Jake Miller (left) and Craig Bowen after they were married on June 25 (image courtesy of Indianapolis Monthly)
The first same sex couple to be legally married in Indiana, when it was legal, is taking life one day at a time, even though the federal appeals court hearing on marriage could affect their lives permanently.
"Personally, it's been great," said Jake Miller of the last two months since he and Craig Bowen became the first same-sex couple to legally marry in Indiana. They were first in line at the Marion County Clerk's Office on June 25 after U.S. District Judge Richard Young ruled that the state's law banning gay couples from getting married was unconstitutional. "Trying to get things sorted out, like health insurance, has been interesting with everything put on hold," Miller said. Young's ruling was put on hold by the 7th Circuit Court of Appeals on June 27, and Governor Pence later announced that the state would not recognize as legal the hundreds of marriages that occurred during the two-day window.
The 7th Circuit hears Indiana's appeal of Young's ruling today, and while he admits it is potentially a landmark in his and Bowen's life together, "quite honestly, we are just going through the paces with everyone else, letting the court system do it's thing," Miller said. "I am not incredibly concerned, to be quite honest. I am just being patient and letting the government and political system do what it's supposed to do."

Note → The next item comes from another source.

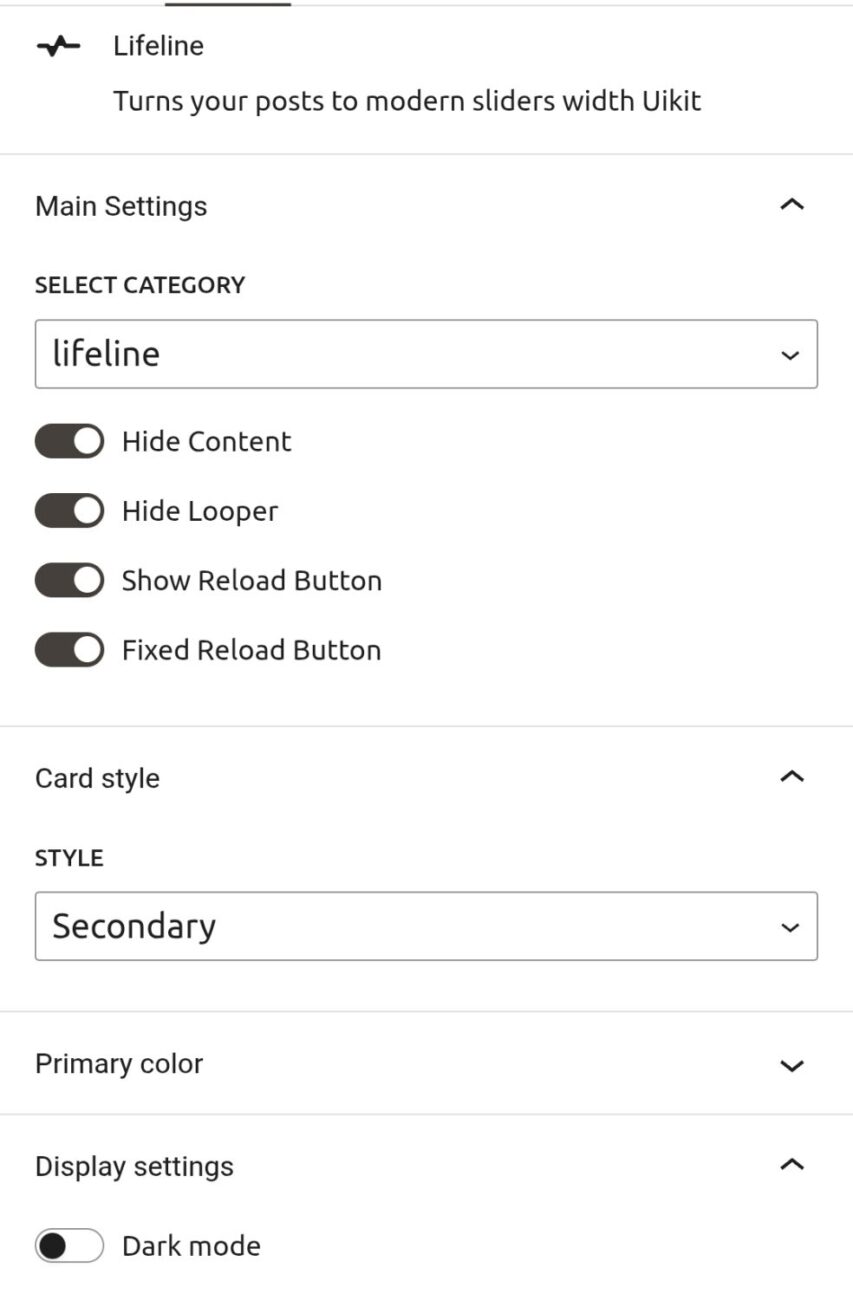
Task: Click the Dark mode label text
Action: pyautogui.click(x=191, y=1246)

What it is supposed to do, Miller believes, is find what many other federal courts have found, that the government cannot legally bar same-sex couples from the same marriage rights held by opposite sex couples. The appeal before the 7th Circuit combines cases from Indiana and Wisconsin, but similar hearings have already been heard by federal appeals court in other parts of the country. There is a chance the U.S. Supreme Court could accept another marriage case before the 7th Circuit rules on this one. "My confidence is pretty high that, in the end, this will all turn out in favor of equality," Miller said.